Recall that in a counterinsurgency war, the coalition is not fighting an enemy spread out and exposed on an open battlefield and far from any population centres. It is fighting an enemy that resides within and indeed grows out of those population centres. With that in mind, the sheer tonnage of ordinance rained down on Iraqi cities, towns and villages, as described by Turse, is startling. For example, according to figures released by US Central Command, in 2006, 162 500-pound bombs and fifteen 2000-pound bombs were dropped on Iraqi targets.

These attacks are increasing, as snipers and roadside bombs drive the US out of the streets of Iraq and into the skies. In
Asia Times, Pepe Escobar reports that the doomed US-led “surge” offers “the dire prospect … of a devastating air war over Baghdad …. as counterinsurgency fails”. Turse points out that the escalation of the air war may already be underway:

For example, on January 9th, the U.S. unleashed its air power on Baghdad's Haifa Street, a "mostly Sunni Arab enclave of residential buildings and shops." According to the
Washington Post, "F-15 fighter jets strafed rooftops with cannons, while the Apache[ helicopter]s fired Hellfire missiles." Elsewhere in Iraq that day, according to Air Force reports, F-16s strafed targets near Bayji with cannon fire, while others dropped GBU-38s on targets near Turki Village; and F-15Es provided "close-air support" to troops near Basrah.”

“That same evening, back in the U.S., a broadcast of Fox News Channel's "Special Report with Brit Hume" offered a brief glimpse of the air war in a story by reporter David Macdougall who was, said Hume, "embedded with the Air Force in a location we cannot identify, where not only fighter jets, but bombers roared into the air headed for other targets in Iraq." Macdougall reported that the B-1B Lancer, the long-range bomber that carries the largest payload of weapons in the Air Force was, for the first time in over a year, again being employed in combat in Iraq.”

"These B-1 bombers were central to the raid. We're told they flew a ten-hour mission, and by the looks of their empty bomb bays, these planes dropped thousands of pounds of munitions. They bombed 25 targets deep inside Iraq,"

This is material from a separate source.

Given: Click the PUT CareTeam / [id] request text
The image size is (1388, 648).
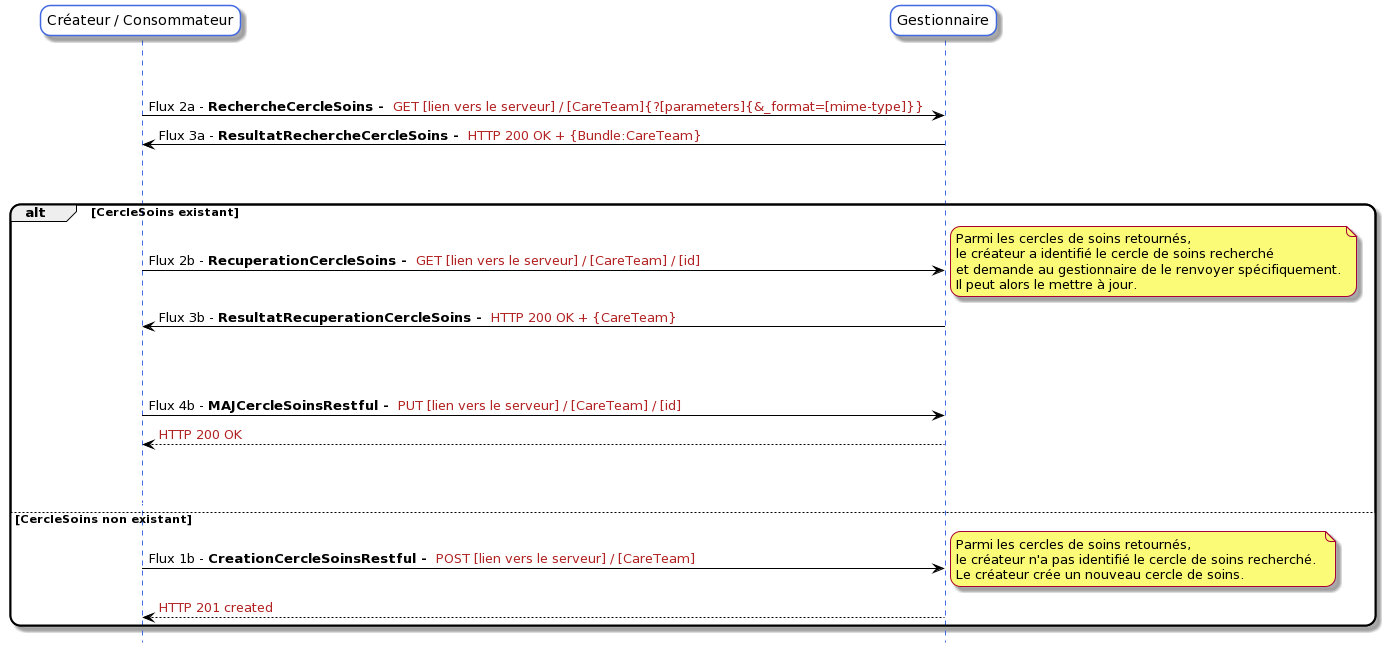Looking at the screenshot, I should pos(539,406).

For those of us in Britain, focusing on the involvement of our own forces is of yet more importance than focusing on the conduct of our principle ally. So its worth noting that, for example,
Royal Air Force Tornado jets provided cover for the US Air Force in what is increasingly looking like a massacre of Iraqi tribesmen in Najaf last month. Whilst the precise nature of these events remain unclear, what is clear is the large proportion of Iraqi deaths caused by ongoing coalition air strikes, the ongoing use of air power, and its necessarily indiscriminate nature. Of course it should also be noted that all this occurs within the context of, and in defence of, a foreign occupation of Iraq which the population itself explicitly rejects.

And yet, despite both its ongoing use and substantial human cost, you will struggle to find any media reporting specifically on the use of coalition air power. It is, in effect, a story within the Iraq war that has been not so much forgotten as ignored altogether (though admittedly not by Iraqis, who don’t enjoy that luxury). What Turse reports is more or less the sum total of what little is known about the use of US air power, and I’m certainly not aware of any major reporting into the current role of the RAF, though apparently it does have some involvement. To appreciate the gravity of this, its sufficient to imagine any violent offensive carried out by Iran, Hezbollah, Hamas or al-Qaeda that left an estimated 78,000 people dead over 3 years and yet received effectively no western media coverage.

So I have a suggestion: get in touch with the editor of your newspaper or TV news programme of choice and politely ask them the following questions:

1. Are you aware that, according to research done by the Bloomberg School of Public Health at Johns Hopkins University, coalition air strikes have caused 13% of Iraqi casualties since March 2003?

2. Are you aware that the use of coalition air power is both ongoing and appears to be increasing as part of the US-led military “surge”?

3. What reports have you carried recently that focus on the use of coalition air power in Iraq and its effects on civilians?

4. Specifically, what reports have you carried on the involvement of the RAF?